- **Task statement**:
Which lines run from the one containing "666x683 pixels." to the end of the entries? Quote them exactly, and nothing else.

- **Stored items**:
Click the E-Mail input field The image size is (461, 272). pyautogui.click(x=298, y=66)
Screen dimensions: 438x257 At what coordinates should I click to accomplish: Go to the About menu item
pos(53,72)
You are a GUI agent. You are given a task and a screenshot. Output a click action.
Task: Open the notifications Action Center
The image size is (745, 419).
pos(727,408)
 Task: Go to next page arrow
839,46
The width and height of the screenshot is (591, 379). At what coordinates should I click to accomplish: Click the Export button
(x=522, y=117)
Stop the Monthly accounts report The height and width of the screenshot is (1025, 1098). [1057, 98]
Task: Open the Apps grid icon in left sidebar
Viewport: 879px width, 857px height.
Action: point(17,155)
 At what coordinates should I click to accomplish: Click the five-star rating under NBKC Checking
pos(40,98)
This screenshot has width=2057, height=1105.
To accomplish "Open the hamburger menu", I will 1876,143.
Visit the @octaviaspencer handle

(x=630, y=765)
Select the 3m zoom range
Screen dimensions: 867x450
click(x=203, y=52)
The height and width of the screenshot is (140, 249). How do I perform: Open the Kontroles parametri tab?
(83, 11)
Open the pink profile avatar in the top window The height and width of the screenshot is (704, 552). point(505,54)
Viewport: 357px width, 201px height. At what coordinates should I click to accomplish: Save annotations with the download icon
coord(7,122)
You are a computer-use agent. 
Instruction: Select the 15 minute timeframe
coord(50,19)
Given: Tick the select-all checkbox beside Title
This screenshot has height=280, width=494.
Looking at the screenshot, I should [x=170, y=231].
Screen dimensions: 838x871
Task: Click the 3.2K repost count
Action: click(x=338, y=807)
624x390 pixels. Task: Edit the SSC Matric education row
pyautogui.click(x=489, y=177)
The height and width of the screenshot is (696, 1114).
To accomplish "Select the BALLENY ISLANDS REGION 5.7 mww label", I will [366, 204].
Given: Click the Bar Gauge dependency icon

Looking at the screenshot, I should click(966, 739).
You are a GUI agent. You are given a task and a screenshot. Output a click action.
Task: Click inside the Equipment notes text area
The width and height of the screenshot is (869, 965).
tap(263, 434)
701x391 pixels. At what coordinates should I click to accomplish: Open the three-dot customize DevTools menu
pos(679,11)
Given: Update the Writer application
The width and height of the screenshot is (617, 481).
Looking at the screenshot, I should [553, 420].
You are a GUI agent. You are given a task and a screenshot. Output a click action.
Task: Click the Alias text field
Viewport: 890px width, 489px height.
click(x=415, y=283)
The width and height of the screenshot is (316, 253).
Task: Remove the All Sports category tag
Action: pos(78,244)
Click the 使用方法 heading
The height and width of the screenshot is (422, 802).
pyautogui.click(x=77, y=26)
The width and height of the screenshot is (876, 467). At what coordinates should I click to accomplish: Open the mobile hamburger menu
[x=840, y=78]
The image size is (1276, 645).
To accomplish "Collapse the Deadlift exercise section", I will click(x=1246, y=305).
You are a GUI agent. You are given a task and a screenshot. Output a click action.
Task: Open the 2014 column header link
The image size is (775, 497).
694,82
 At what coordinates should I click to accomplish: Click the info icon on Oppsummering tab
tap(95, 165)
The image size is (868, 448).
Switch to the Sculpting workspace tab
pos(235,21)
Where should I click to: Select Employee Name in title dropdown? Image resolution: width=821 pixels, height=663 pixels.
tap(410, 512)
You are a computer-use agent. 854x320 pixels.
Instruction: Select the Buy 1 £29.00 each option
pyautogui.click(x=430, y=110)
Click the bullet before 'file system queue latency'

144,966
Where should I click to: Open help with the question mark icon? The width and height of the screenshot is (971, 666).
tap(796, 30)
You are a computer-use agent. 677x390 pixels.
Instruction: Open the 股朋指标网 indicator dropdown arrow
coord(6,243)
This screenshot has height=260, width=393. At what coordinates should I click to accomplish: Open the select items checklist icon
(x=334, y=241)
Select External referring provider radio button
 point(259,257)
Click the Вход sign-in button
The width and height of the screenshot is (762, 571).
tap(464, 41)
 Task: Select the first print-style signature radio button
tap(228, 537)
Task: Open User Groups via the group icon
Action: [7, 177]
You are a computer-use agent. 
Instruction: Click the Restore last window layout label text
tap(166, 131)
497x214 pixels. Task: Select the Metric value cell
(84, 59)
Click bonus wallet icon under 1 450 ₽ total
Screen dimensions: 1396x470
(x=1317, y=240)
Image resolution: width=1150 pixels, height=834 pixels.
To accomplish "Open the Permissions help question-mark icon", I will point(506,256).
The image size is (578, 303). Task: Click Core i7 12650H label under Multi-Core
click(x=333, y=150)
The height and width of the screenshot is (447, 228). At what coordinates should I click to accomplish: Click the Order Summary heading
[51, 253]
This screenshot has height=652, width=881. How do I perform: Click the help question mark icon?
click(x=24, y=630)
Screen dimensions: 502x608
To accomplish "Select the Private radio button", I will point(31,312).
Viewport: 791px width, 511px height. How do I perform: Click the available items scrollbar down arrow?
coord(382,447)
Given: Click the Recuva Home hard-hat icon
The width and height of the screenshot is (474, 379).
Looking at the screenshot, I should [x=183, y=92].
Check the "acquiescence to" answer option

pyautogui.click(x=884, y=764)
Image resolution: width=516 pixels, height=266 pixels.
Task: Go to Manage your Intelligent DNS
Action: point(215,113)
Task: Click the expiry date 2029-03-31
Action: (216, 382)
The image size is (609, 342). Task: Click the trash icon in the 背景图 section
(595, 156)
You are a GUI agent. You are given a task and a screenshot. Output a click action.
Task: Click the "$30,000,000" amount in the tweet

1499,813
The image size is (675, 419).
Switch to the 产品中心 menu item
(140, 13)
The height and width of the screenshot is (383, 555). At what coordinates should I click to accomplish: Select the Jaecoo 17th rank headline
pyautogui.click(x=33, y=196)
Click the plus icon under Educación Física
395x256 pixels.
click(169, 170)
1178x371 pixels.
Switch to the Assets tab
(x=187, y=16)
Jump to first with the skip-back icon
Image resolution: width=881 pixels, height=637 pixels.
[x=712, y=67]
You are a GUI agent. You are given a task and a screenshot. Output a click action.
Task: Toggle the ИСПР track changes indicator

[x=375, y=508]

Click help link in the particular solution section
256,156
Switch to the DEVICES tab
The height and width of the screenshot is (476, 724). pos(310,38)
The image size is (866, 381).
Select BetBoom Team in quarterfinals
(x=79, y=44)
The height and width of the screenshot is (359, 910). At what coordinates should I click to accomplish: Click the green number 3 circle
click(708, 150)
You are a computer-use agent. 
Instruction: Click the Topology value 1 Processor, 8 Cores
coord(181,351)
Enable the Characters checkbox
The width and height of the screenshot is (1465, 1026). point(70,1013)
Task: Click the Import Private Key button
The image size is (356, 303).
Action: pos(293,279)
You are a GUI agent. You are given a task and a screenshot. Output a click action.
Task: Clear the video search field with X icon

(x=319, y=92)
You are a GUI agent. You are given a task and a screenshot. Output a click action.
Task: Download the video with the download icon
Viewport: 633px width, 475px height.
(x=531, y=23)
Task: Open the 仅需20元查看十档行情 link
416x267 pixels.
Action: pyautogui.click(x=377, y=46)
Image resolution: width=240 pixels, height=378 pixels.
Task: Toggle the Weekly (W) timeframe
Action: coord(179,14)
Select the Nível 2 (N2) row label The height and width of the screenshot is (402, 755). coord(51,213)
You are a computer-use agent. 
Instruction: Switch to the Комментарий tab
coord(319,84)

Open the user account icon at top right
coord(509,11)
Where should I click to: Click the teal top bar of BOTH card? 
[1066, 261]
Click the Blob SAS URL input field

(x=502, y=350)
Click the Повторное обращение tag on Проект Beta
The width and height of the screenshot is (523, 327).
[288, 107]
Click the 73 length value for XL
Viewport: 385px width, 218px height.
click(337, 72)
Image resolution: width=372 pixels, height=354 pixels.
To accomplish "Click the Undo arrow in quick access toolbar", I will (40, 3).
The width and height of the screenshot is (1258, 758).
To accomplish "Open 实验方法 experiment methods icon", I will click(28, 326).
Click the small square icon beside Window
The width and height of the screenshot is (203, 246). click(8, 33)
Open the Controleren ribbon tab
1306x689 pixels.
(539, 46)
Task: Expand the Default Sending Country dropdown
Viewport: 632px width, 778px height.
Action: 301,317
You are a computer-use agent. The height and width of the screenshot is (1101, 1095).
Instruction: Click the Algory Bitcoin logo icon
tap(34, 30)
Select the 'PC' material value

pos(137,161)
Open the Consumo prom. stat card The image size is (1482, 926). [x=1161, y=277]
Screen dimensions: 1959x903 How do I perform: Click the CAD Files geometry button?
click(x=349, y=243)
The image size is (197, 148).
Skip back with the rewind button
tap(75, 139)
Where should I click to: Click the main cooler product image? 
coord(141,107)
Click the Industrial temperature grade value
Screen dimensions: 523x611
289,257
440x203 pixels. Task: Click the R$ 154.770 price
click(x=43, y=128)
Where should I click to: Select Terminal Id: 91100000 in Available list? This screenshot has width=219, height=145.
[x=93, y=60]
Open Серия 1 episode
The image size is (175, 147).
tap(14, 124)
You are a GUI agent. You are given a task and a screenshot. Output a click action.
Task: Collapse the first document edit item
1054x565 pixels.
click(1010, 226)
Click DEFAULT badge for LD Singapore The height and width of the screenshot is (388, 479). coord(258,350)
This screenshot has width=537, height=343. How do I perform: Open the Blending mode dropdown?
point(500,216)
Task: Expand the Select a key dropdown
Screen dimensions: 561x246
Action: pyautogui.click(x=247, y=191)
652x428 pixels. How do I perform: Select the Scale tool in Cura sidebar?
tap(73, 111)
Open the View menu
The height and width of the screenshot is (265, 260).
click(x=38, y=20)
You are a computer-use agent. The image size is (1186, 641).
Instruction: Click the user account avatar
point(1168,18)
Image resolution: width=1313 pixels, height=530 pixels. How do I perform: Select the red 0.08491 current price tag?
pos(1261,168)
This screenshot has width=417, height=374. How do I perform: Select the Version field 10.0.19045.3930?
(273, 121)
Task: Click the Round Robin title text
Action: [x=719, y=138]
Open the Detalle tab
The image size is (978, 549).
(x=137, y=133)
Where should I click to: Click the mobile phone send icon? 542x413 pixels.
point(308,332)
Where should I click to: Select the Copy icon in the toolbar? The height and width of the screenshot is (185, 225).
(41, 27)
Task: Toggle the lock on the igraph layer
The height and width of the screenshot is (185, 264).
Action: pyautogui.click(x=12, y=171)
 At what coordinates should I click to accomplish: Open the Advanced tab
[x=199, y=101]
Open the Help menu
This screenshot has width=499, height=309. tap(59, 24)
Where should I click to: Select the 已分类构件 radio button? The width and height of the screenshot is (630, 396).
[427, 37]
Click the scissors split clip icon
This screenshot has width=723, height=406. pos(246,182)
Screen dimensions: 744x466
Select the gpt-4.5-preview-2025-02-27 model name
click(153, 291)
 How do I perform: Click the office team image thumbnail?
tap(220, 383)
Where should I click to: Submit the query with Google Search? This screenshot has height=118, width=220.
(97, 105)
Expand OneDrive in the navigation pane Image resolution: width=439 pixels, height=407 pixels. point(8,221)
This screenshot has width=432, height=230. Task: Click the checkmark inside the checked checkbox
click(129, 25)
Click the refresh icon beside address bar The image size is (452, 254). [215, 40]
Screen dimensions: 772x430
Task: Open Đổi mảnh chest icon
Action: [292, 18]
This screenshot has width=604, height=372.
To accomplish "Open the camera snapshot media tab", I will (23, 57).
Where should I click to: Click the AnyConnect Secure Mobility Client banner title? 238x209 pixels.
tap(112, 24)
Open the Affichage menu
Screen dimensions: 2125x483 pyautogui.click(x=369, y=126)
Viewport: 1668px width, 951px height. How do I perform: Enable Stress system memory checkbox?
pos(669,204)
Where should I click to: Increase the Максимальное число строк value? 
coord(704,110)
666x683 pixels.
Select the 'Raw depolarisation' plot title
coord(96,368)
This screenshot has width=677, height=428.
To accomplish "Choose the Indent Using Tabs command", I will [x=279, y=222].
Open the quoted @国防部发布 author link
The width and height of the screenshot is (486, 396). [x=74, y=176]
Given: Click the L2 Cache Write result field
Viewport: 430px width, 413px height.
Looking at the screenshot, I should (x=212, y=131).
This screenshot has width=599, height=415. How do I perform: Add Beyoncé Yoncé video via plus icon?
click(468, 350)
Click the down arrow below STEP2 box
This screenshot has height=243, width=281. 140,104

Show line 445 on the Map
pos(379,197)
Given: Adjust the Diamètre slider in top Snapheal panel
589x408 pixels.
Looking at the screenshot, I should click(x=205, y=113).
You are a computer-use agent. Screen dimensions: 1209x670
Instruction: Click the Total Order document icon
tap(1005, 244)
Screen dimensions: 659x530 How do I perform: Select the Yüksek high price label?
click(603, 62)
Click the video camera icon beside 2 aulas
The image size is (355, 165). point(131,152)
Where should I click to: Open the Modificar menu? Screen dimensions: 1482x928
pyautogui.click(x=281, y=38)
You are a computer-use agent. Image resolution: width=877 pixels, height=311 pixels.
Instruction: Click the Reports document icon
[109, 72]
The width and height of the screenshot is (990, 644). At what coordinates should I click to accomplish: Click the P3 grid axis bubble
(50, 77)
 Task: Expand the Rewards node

- **Expected answer**:
666x683 pixels.
Select the 'Raw depolarisation' plot title
coord(96,368)
This screenshot has width=677, height=428.
To accomplish "Choose the Indent Using Tabs command", I will [x=279, y=222].
Open the quoted @国防部发布 author link
The width and height of the screenshot is (486, 396). [x=74, y=176]
Given: Click the L2 Cache Write result field
Viewport: 430px width, 413px height.
Looking at the screenshot, I should (x=212, y=131).
This screenshot has width=599, height=415. How do I perform: Add Beyoncé Yoncé video via plus icon?
click(468, 350)
Click the down arrow below STEP2 box
This screenshot has height=243, width=281. 140,104

Show line 445 on the Map
pos(379,197)
Given: Adjust the Diamètre slider in top Snapheal panel
589x408 pixels.
Looking at the screenshot, I should click(x=205, y=113).
You are a computer-use agent. Screen dimensions: 1209x670
Instruction: Click the Total Order document icon
tap(1005, 244)
Screen dimensions: 659x530 How do I perform: Select the Yüksek high price label?
click(603, 62)
Click the video camera icon beside 2 aulas
The image size is (355, 165). point(131,152)
Where should I click to: Open the Modificar menu? Screen dimensions: 1482x928
pyautogui.click(x=281, y=38)
You are a computer-use agent. Image resolution: width=877 pixels, height=311 pixels.
Instruction: Click the Reports document icon
[109, 72]
The width and height of the screenshot is (990, 644). At what coordinates should I click to accomplish: Click the P3 grid axis bubble
(50, 77)
 Task: Expand the Rewards node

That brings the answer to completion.